Project leaders: Dr. Christian Barthlott, Dr. Christian Keil

Other researchers: Amirmahdi Zarboo (PostDoc), Takumi Matsunobu (PhD student)

Forecasting convective precipitation remains one of the key challenges in numerical weather prediction (NWP). The predictability of convective precipitation depends on many factors including the synoptic-scale flow, the geographical region (e. g. the presence of mountains), the underlying land surface, and microphysical uncertainties. The overall goal of this project is to identify sources of uncertainty for convective-scale predictability by investigating the mutual link between land surface and microphysical uncertainties, to better understand the mechanisms for convection initiation, cloud formation, and subsequent precipitation. Phase 1 addressed the different uncertainties in a univariate approach by perturbing these components independently in perturbed-parameter experiments using the COSMO model to study their relative influence on precipitation in different weather regimes. We found a decisive weather regime dependence of the perturbations, with greater impact during weak synoptic-scale forcing. The underlying terrain mainly influences convective precipitation by its effects on low-level convergence zones. Heterogeneous soil moisture perturbations lead to a spatial locking of convection at soil moisture gradients at scales of 40 to 80 km resulting in an earlier initiation of convection and a decreased day-to-day variability of area-averaged precipitation during weak synoptic forcing. In general, soil moisture and aerosols were found to have the largest impact on the precipitation amounts, whereas the location of precipitation is mainly controlled by terrain features and soil moisture heterogeneities through the triggering effects of convergence zones.

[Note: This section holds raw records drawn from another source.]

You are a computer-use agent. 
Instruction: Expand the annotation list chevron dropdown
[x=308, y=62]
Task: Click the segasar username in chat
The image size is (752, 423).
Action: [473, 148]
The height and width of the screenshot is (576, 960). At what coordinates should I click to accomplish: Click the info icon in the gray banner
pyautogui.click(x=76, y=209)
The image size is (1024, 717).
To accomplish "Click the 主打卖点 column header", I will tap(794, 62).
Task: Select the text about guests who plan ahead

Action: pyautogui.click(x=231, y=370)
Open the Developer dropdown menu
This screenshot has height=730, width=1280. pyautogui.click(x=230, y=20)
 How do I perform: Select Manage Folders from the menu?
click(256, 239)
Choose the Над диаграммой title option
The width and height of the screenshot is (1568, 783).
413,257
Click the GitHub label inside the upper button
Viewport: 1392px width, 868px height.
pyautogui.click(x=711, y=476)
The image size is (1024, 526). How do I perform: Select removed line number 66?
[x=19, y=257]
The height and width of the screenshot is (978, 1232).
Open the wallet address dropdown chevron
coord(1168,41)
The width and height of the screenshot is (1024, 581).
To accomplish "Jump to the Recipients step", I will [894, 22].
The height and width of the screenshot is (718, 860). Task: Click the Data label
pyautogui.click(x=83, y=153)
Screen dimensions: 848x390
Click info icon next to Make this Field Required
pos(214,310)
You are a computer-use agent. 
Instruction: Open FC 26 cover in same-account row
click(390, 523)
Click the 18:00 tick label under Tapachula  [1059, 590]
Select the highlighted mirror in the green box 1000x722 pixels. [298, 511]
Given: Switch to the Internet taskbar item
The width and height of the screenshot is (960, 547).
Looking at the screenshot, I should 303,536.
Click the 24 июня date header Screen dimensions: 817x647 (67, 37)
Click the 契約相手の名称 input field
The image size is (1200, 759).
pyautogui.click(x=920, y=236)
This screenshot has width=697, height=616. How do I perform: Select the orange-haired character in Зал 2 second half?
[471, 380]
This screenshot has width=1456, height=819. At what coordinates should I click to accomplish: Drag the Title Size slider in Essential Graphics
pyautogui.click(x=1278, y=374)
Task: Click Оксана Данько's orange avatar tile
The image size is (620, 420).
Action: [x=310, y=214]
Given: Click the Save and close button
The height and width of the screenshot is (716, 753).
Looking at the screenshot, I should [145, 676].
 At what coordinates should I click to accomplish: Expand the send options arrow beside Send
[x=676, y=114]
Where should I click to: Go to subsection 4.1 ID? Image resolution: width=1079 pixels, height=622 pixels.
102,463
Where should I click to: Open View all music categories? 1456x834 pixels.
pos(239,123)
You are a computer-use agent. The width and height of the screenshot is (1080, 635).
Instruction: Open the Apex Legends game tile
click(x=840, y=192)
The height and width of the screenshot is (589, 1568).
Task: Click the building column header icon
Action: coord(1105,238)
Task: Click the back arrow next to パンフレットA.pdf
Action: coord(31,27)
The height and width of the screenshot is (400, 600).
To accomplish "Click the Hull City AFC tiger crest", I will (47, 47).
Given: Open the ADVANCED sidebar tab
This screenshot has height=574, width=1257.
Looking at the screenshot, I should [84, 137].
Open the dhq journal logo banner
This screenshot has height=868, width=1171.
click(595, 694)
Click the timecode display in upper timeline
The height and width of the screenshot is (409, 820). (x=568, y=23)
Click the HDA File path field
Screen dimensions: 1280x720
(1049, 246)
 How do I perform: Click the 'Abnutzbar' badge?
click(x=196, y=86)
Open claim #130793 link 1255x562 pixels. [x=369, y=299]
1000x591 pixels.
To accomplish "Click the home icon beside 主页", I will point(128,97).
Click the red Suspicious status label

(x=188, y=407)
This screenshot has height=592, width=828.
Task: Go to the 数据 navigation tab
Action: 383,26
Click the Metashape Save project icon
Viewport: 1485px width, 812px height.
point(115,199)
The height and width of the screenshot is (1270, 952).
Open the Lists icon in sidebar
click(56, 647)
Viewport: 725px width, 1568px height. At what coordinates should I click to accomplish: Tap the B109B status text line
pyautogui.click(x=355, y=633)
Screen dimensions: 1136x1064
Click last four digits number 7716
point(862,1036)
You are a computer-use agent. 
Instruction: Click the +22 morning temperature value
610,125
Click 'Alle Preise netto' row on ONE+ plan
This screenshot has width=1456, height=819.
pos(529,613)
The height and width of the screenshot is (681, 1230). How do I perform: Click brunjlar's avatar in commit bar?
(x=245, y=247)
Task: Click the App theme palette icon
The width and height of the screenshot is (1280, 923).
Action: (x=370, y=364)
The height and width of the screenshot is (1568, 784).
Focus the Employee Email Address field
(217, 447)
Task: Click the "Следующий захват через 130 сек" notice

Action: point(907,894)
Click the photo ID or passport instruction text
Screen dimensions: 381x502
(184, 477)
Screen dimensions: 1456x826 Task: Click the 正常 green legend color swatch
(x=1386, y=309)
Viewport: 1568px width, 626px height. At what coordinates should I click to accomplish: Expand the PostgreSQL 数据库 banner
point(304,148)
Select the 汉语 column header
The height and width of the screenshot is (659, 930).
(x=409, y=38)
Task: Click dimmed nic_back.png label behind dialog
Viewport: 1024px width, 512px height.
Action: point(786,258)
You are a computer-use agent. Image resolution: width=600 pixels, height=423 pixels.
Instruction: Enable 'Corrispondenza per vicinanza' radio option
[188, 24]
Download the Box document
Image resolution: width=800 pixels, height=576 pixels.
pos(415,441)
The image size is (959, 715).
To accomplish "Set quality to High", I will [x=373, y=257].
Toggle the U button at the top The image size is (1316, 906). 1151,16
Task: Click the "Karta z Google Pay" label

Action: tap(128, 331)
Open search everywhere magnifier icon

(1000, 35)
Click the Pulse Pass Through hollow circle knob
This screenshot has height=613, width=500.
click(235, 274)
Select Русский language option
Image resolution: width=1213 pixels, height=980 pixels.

In Phase 2 we will extend the research of Phase 1 by addressing the more challenging question of how the collective impact of different uncertainties affects convective precipitation on different spatiotemporal scales for different weather regimes using a full ensemble forecasting system. The combination of different sensitivities will help answering the question if, and how, different processes compensate or enhance each other and if aerosol effects on clouds are modulated by soil moisture uncertainties (e. g. drier or wetter soils). We will additionally consider uncertainties in the parameters of the drop size distribution influencing a number of microphysical processes (e. g. evaporation, water vapor deposition, radiation, heating rates). Building on results of Phase 1 we carefully design numerical experiments using the new Icosahedral Nonhydrostatic (ICON) forecasting system at convective-scale. The use of the full ensemble forecasting system including data assimilation allows to examine how the structural model error of cloud microphysical uncertainties affects predictability and how it compares to the uncertainty introduced by the physically-based stochastic boundary layer perturbation scheme PSP. Finally, the role of orography in controlling land surface–atmosphere and aerosol–cloud interactions is addressed and the most important scales at which the terrain impacts precipitation predictability will be determined.